-- START --

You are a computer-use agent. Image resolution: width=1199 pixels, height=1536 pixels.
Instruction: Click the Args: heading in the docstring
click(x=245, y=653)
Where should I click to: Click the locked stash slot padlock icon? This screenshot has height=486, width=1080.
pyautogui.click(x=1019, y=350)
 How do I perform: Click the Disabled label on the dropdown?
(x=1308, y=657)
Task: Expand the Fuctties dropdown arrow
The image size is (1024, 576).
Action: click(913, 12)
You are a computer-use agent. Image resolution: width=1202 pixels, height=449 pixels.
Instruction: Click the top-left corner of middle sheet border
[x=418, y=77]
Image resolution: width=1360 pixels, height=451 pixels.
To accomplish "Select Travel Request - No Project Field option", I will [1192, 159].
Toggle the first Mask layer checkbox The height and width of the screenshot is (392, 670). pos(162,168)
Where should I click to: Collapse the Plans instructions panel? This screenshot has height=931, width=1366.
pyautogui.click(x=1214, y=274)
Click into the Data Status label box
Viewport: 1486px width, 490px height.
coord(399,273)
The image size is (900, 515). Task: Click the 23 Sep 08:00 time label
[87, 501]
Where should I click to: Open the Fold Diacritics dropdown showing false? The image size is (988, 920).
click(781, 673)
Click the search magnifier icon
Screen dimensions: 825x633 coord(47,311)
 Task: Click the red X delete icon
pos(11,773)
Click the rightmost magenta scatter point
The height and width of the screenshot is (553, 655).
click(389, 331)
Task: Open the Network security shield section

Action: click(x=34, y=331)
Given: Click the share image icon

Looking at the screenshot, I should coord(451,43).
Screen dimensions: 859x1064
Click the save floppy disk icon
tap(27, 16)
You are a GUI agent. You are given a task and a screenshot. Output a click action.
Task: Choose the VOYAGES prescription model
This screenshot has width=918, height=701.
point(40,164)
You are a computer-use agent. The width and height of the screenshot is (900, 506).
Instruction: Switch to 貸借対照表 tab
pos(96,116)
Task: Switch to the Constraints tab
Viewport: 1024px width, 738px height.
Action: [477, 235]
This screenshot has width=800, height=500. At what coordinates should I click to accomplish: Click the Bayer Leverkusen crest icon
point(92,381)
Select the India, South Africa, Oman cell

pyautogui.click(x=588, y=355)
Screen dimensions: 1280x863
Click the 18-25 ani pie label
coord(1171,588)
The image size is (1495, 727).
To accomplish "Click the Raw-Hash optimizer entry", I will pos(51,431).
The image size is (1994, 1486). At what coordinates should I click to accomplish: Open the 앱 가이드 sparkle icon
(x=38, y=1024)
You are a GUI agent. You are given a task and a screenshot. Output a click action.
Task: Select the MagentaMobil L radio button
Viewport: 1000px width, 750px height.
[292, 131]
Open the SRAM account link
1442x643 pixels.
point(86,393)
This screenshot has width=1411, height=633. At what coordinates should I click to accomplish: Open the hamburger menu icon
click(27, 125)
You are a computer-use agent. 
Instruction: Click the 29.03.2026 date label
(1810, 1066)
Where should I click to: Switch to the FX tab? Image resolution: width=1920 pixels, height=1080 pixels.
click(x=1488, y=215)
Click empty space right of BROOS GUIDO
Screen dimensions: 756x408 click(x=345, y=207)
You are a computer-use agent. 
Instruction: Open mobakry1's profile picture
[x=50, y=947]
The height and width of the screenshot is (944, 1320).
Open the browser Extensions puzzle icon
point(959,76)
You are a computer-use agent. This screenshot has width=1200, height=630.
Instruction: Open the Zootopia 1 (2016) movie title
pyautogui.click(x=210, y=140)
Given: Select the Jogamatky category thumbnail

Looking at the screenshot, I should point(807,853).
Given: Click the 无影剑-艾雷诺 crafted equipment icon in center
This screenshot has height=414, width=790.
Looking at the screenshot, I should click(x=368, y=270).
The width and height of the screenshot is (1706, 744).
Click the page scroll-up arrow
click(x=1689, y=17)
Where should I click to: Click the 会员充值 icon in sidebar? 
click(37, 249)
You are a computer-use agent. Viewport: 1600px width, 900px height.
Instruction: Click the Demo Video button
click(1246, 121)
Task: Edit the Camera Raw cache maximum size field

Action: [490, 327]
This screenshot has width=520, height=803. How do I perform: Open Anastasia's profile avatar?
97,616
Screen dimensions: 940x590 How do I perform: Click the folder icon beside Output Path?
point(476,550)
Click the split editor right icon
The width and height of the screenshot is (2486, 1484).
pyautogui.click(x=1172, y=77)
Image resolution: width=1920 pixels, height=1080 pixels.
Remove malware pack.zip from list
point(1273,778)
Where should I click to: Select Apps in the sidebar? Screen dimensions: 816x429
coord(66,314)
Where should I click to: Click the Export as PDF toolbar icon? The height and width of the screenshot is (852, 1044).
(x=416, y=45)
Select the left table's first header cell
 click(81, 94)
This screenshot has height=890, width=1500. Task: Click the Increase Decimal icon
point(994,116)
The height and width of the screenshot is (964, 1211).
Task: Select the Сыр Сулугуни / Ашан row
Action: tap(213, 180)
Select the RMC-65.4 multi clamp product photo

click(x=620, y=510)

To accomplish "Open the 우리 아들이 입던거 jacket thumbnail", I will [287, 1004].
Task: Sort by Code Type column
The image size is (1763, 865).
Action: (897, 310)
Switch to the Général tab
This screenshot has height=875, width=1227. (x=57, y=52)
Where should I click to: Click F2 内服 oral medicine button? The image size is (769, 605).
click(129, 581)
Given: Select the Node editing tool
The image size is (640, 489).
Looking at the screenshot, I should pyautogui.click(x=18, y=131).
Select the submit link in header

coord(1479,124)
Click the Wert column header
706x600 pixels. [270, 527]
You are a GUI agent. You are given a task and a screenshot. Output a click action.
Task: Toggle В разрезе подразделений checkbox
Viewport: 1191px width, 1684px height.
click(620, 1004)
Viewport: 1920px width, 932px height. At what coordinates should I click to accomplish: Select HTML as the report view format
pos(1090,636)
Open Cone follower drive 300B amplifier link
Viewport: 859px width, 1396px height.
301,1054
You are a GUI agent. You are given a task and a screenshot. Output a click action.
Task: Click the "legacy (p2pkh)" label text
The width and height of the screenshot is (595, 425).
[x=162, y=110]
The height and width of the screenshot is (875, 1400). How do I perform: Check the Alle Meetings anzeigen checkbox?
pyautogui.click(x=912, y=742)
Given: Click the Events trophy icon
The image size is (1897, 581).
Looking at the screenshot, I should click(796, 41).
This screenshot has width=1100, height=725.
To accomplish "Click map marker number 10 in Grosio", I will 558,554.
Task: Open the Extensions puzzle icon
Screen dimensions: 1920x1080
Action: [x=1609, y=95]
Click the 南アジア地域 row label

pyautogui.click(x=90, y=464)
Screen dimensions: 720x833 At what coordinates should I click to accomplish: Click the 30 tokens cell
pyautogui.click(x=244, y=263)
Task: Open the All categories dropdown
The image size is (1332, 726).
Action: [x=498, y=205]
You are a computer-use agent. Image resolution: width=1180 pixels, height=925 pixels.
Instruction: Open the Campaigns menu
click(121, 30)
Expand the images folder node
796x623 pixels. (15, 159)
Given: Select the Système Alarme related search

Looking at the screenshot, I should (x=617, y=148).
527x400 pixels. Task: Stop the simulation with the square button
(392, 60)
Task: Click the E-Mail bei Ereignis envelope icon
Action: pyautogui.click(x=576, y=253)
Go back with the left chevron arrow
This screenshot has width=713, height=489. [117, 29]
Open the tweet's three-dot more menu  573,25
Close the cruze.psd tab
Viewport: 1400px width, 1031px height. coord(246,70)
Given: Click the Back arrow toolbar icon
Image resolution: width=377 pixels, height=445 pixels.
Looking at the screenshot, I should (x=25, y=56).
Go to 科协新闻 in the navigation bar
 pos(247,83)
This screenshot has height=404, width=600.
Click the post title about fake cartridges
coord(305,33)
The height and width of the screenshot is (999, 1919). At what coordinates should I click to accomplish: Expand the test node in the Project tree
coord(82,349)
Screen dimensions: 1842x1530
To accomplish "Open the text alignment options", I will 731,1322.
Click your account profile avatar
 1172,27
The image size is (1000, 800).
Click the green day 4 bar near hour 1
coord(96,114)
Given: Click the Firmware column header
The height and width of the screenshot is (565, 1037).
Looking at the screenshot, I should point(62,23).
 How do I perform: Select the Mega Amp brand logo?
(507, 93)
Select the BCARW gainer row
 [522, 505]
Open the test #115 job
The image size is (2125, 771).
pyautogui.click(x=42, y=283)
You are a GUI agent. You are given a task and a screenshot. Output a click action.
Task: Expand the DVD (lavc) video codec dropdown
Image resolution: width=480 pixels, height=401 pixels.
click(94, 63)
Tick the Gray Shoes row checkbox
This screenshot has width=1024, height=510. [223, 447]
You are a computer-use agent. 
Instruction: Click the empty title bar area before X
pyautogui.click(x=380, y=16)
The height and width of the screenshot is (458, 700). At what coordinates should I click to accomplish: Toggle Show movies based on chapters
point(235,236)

-- END --

Format the lines of the listing from the line with "Task: Switch to the Constraints tab" to the line with "pyautogui.click(x=588, y=355)" as a JSON list of strings, one string per line, leaving out blank lines.

[
  "Task: Switch to the Constraints tab",
  "Viewport: 1024px width, 738px height.",
  "Action: [477, 235]",
  "This screenshot has width=800, height=500. At what coordinates should I click to accomplish: Click the Bayer Leverkusen crest icon",
  "point(92,381)",
  "Select the India, South Africa, Oman cell",
  "pyautogui.click(x=588, y=355)"
]